Local Mazatecs also spoke of how mushrooms helped them confront and integrate trauma from their past – Florencio said mushrooms helped him overcome emotional problems after he was in a car crash, while another lady (whose name I’ll keep confidential) told us that she first took mushrooms when she was 14 after a trauma: ‘Something bad happened to me and I needed help. It helps young people find a reason to live. It can be scary, especially if people have been raped. You feel very afraid but afterwards you feel better. You can let it go.’ Elodia said: ‘The mushrooms let you remove the weight you have been carrying and pick yourself up.’

Both Westerners and Mazatecs also speak of feeling more connected to nature through mushrooms – Maria Sabina spoke of how, when she first took mushrooms as an adolescent, she felt all of nature was filled with God and speaking to her. That’s not so far from a Western-style mystical experience. I don’t know to what extent contemporary Mazatecs have incorporated Western psychological concepts into their healing discourse. If so, it shows that cultures aren’t hermetically sealed, but leak into each other. Or perhaps certain healing mechanisms are universal – curanderos, like CBT or mindfulness coaches, emphasize the importance of concentration, discipline, integrity.

And most medical procedures rely at least partly on the faith and hope of the patient. ‘Those that believe are healed’, said Sabina. Sadly, she felt the mushrooms lost some of their power once the hippies had desecrated the secret ritual. She became something of a pariah in Huautla, although once she was dead she was almost canonized, and is now celebrated in a large statue of her standing on a mushroom as you enter the town. Florencio likewise laments: ‘The arrival of the hippies swept away the old ways, and the mysticism and magic of Huautla.’

It’s interesting to wonder if the same will happen with Western psychedelic medicine, as it goes from being the latest new wonder drug to something familiar, standardized and commodified. Even as rational a therapy as CBT no longer works as well as it did in the 1960s, when it was the new wonder therapy. Will the miracle results of psilocybin therapy level off in a decade or two?

Today, Huautla has mushroom regalia festooned all over the town in a bid to bring the tourists back, but we hardly saw any – the town is too far away from Mexico City or Oaxaca City. Instead, the new mushroom Mecca is San Jose del Pacifico, a tiny town of 700 people conveniently located on the main highway from Oaxaca City to the beaches of Puerto Escondido.
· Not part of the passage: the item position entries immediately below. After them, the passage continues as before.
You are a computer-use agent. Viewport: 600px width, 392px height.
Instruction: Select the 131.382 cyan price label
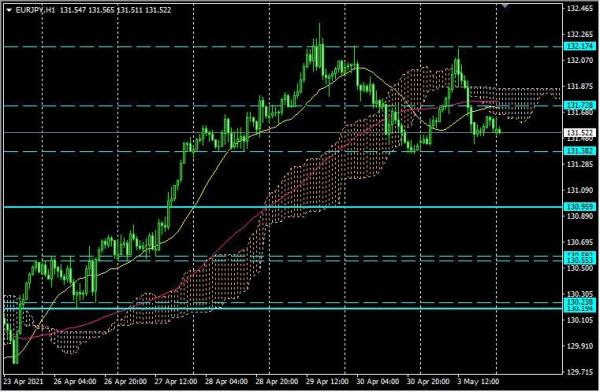coord(580,151)
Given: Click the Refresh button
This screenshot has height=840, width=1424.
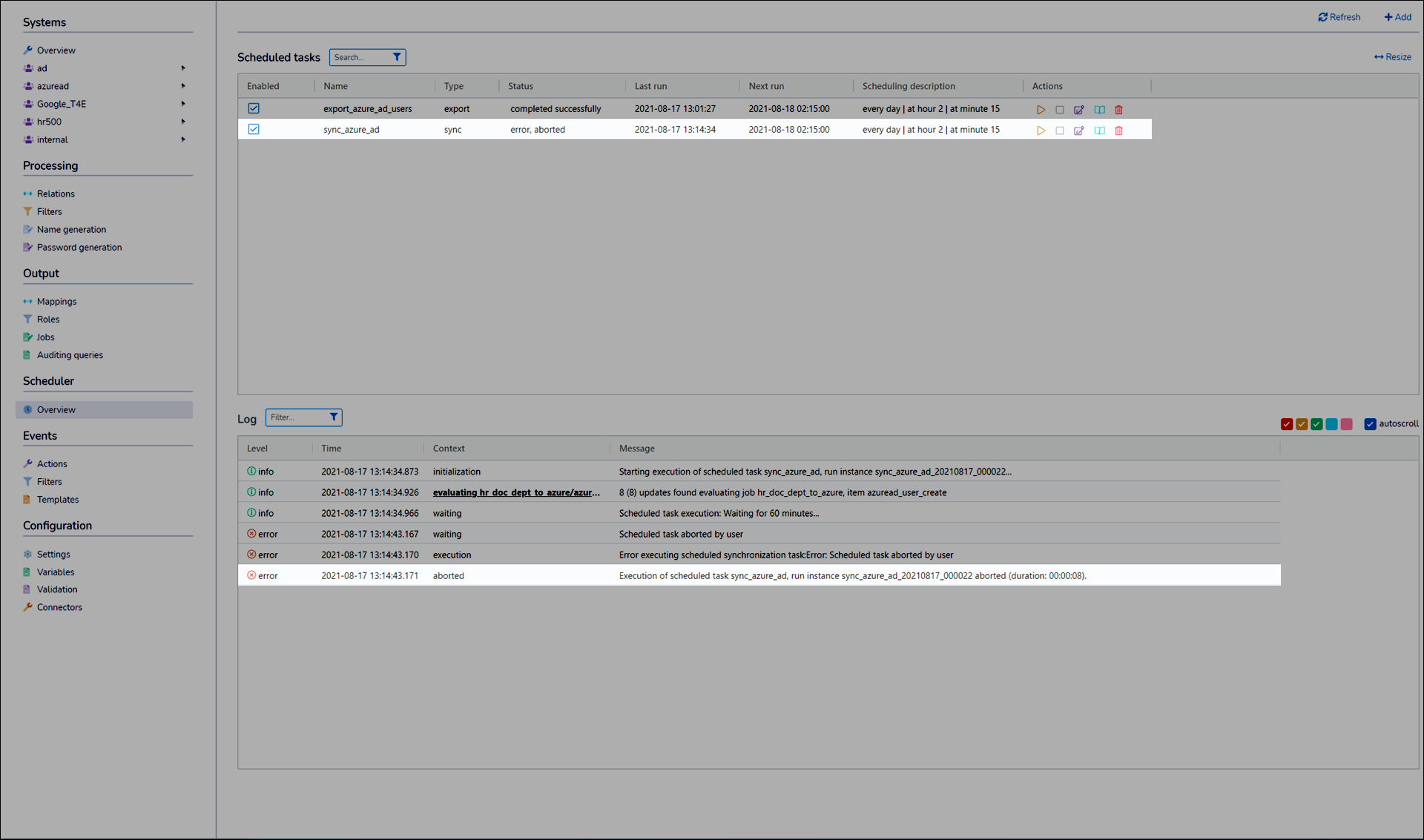Looking at the screenshot, I should pyautogui.click(x=1339, y=17).
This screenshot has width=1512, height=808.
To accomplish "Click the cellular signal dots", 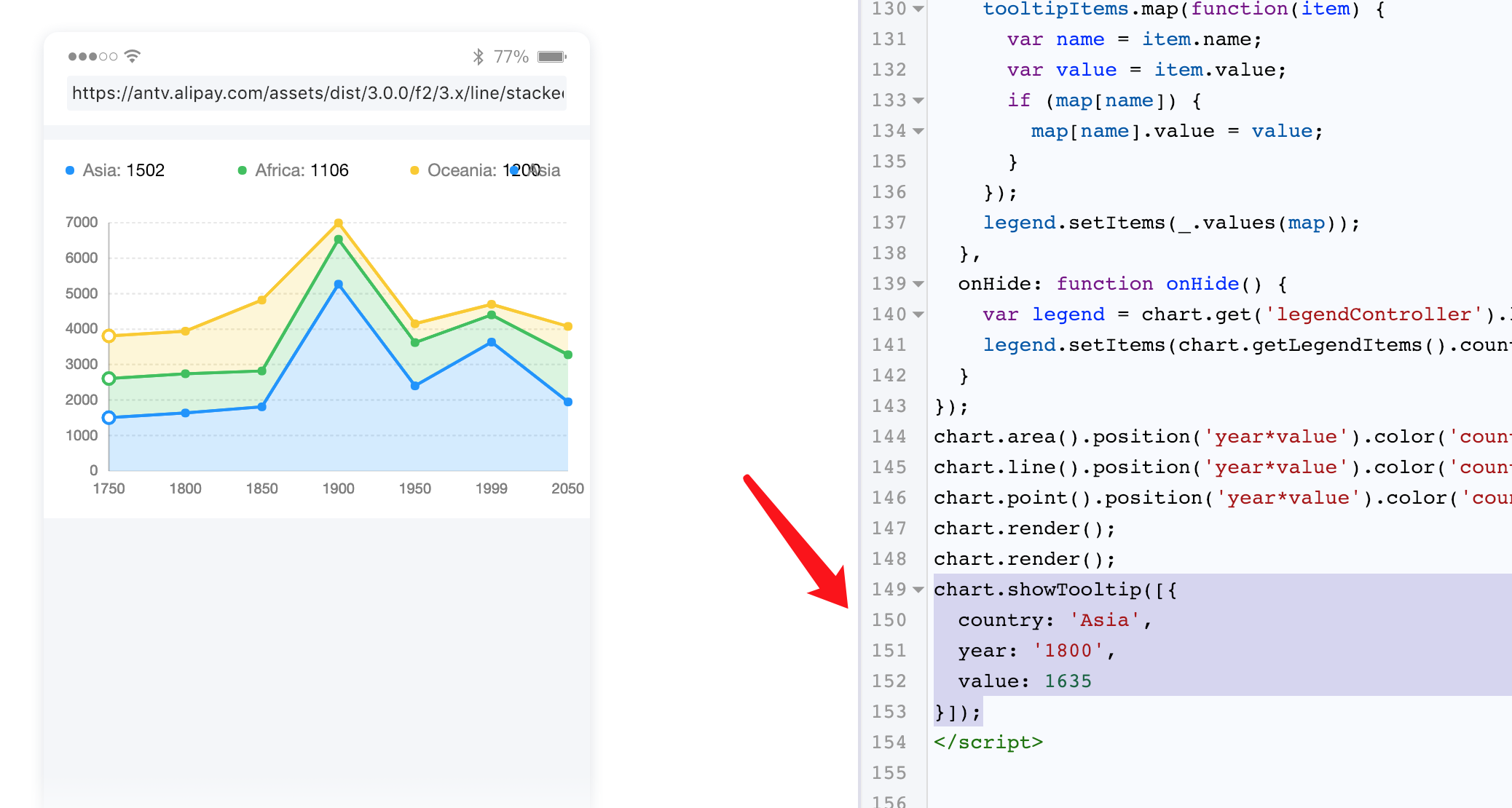I will (x=92, y=55).
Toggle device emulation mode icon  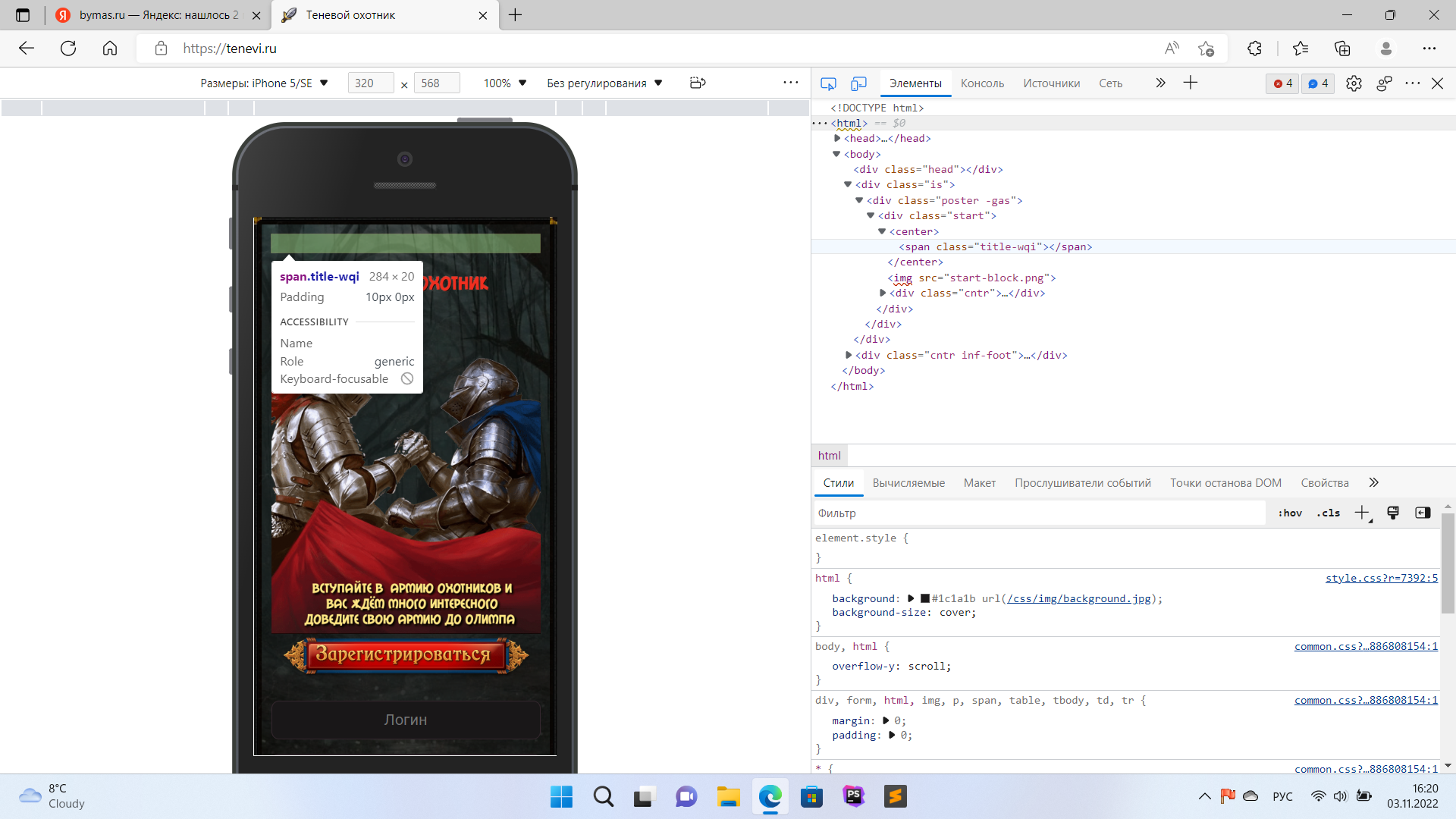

The first hippies arrived here in the early 70s, perhaps after having been booted out from Huautla – the locals say they arrived after a solar eclipse. They bought huts in the hills, and found a local curandero to sell them mushrooms. Gradually the village became a New Age hot-spot, offering tourists a menu of therapies like Reiki, hydrotherapy, sweat lodges and mushrooms. ‘The gringos mainly take them in the day, and wander in the forest or by the river’, says a local young woman. ‘Sometimes they laugh, sometimes they cry, sometimes they stare at trees. They don’t bother anyone.’ I asked her if the locals in San Jose ever take them. ‘Oh no’, she said. ‘Only the gringos.’